WORK REQUEST A: Reproduce the passage on export disruptions verbatim, starting at "Trade analysts note" and ending at "working capital cycles.".
WORK REQUEST B: In the passage on export disruptions, condense the paragraph beginning "Trade analysts note" into a short bulleted list that keeps its main facts.
WORK REQUEST C: According to the passage on export disruptions, which stainless steel producer has reported shipment delays?

### DOCUMENT SEGMENT

Export Industries Face Shipping and Logistics Disruptions
Beyond energy supply shocks, the conflict is also affecting India’s export ecosystem, particularly industries with strong trade links to the Middle East. Exporters have reported delays in shipments and disruptions to air and maritime routes due to flight cancellations, airspace restrictions and heightened security concerns in the region.
India’s gems and jewellery sector, which relies heavily on trade hubs in the Gulf region, has experienced delays in cargo movement and insurance complications. Stainless steel producer Jindal Stainless has also reported shipment delays as logistics networks adapt to longer and more complex transport routes.
Trade analysts note that sectors such as fertilisers, textiles, ceramics, tyres and sanitary ware are particularly vulnerable because they depend on both Gulf-based energy supplies and export markets in West Asia. Any prolonged disruption could increase freight costs, extend delivery timelines and strain exporters’ working capital cycles.

######
### SOURCE MATERIAL

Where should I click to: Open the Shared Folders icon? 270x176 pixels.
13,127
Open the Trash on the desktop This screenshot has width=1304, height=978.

######
### SOURCE MATERIAL

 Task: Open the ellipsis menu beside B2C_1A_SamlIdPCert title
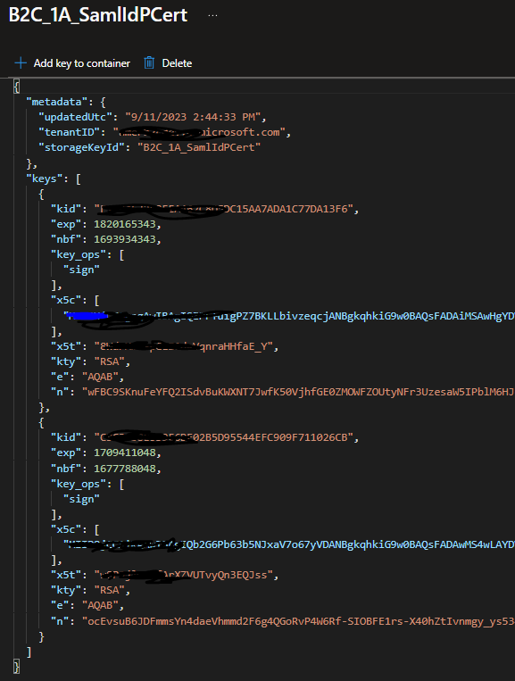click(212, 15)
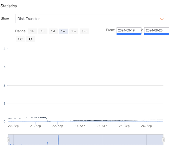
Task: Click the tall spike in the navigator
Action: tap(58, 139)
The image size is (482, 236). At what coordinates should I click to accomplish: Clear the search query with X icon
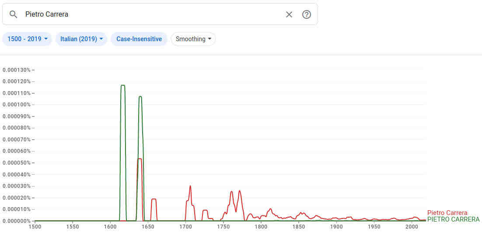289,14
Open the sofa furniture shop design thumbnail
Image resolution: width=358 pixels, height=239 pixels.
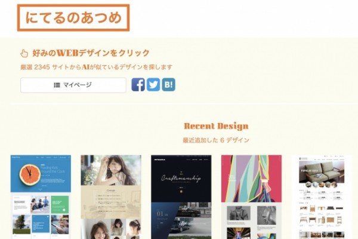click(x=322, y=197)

######
### SOURCE MATERIAL

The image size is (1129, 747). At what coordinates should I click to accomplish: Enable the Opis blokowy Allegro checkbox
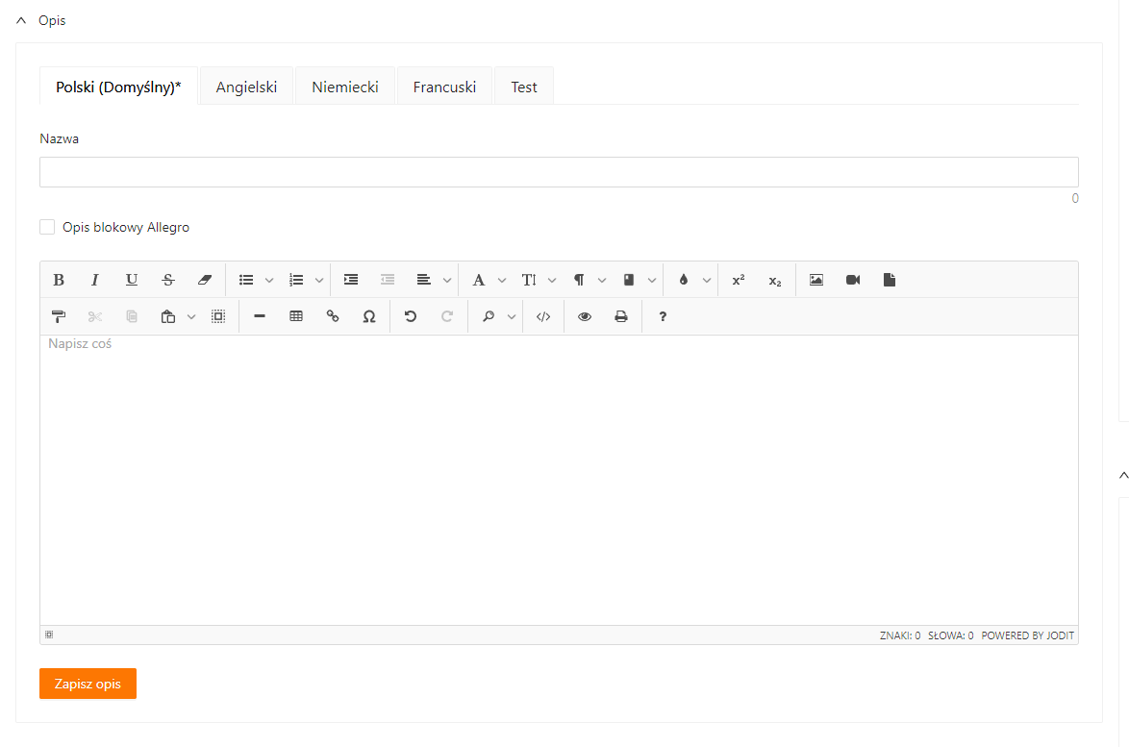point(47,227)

######

ANSWER SPACE A:
Trade analysts note that sectors such as fertilisers, textiles, ceramics, tyres and sanitary ware are particularly vulnerable because they depend on both Gulf-based energy supplies and export markets in West Asia. Any prolonged disruption could increase freight costs, extend delivery timelines and strain exporters’ working capital cycles.

ANSWER SPACE B:
- Vulnerable sectors: fertilisers, textiles, ceramics, tyres and sanitary ware
- Reason: they depend on both Gulf-based energy supplies and export markets in West Asia
- Risks of a prolonged disruption: higher freight costs, longer delivery timelines and strain on exporters' working capital cycles

ANSWER SPACE C: Jindal Stainless.